My relationship with my dad has always been kind of distant. I've never felt fully comfortable around him. Not in a physical way (he's never physically harmed me and I don't fear he will) but in an emotional way? I don't feel like I can open up and be myself around him, or show strong emotion around him. I'm on emotional guard, I suppose. I never really understood why until recently, when I've begun to think he may have been and still is emotionally abusive. I'm now in my late 20s and have DC of my own and some of the things I recall him saying and doing I would never dream of doing to my own children.
He was always making 'jokes' at my expense. Jabs about my appearance, weight, personality etc. Often when I was a kid or teen he would grab a roll of fat from my belly, laugh and say 'what is this? You need to stop eating pies!'. Or he'd go the opposite way and say I was too skinny and needed to eat more. Refer to my hair as a rats nest or say I look like a witch (my hair is very thick and curly). Call me 'speccy four eyes'. I had cystic acne as a teen and he would call me 'spotty' as a nickname. If for example a witch or comically ugly woman appeared on TV he would laugh and say 'Hey, that's Bonatos!'. I remember one incident distinctly. I was around 10/11 and tried to apply makeup for the first time. I ran to show my parents and my dad laughed and said 'Jesus, you look like a man in drag!'. I'm sure I DID look awful but surely you would smile and say your child looked lovely and then cringe when they weren't looking? Even years later that still hurts. He doesn't do it so much now I'm an adult (and am better able to stand up for myself!) but recently, after having my 2nd baby, he commented on the size of my 'pot' (belly) and breasts (🤢🤢). One time I told him I wanted to be a midwife and he laughed, incredulous, and said 'You? A midwife?'. Still not entirely sure what he meant by that.
If I got upset at his 'jokes' he would either laugh and say he was just joking, or get angry and say I needed to stop being so bloody sensitive. If I cried he would tell me to stop or call me a baby. Even now I hardly ever cry because I feel ashamed and embarrassed if I do.
I do understand having banter and jokes with your children, but when it's constant and upsets them surely it's gone beyond a joke?

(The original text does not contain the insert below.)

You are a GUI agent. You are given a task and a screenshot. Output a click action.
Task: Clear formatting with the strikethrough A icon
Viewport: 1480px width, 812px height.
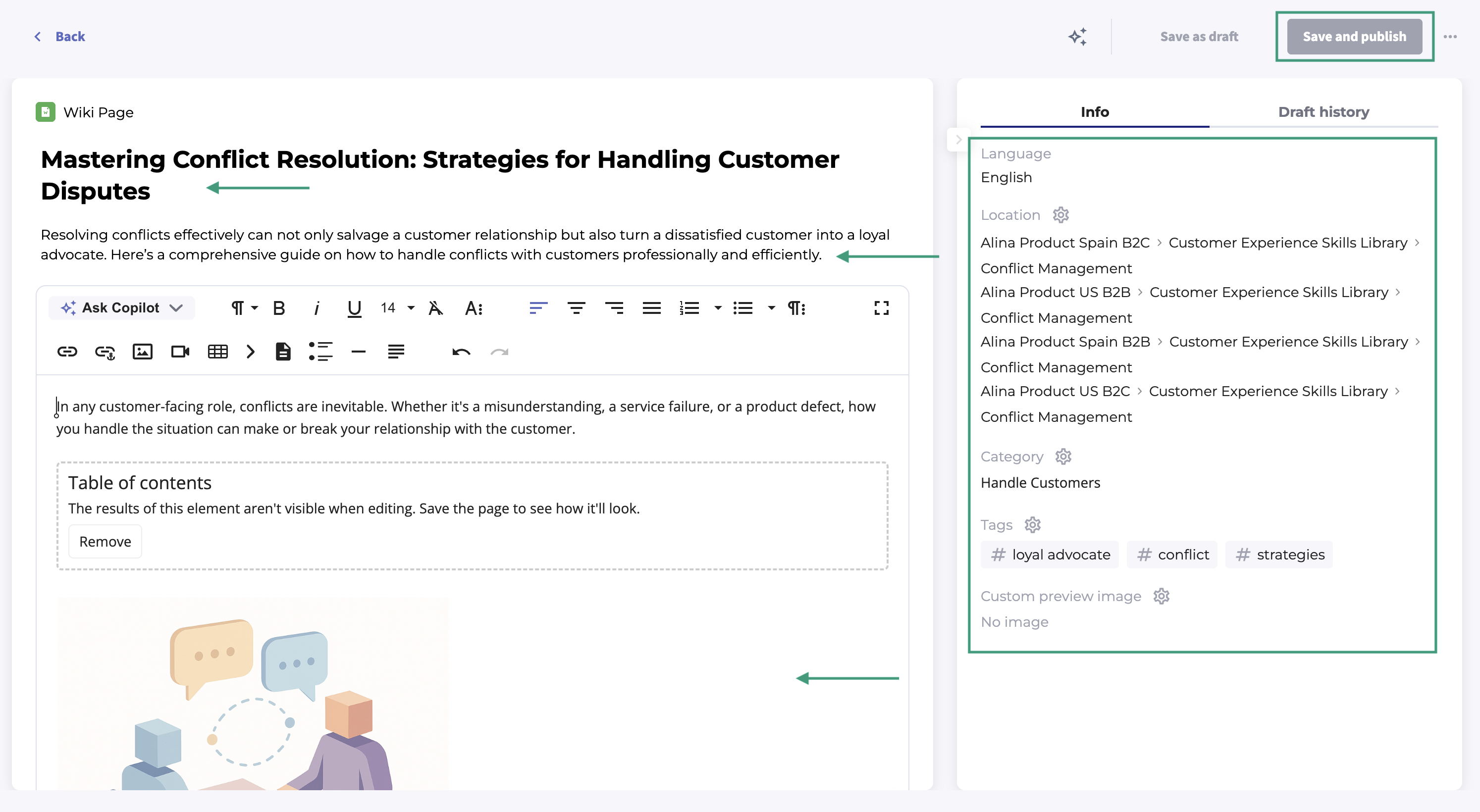tap(435, 308)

He would also say some pretty horrible things out of anger, looking back. I remember one time when I was around 13 I missed the school bus home and had to call him to pick me up. I appreciate it's annoying and he'd be irritated, but he said 'Oh FFS, I really fucking hate you sometimes'. Another time I refused to wear my glasses to school because I was being bullied for wearing them, and he said he 'didn't care' I was being bullied. Another time he said 'if you were a boy I'd have battered the shit out of you' (I can't remember what I'd actually done, I was about 14 then). Again I understand losing your rag and saying things you might regret, but these seem a little more than that.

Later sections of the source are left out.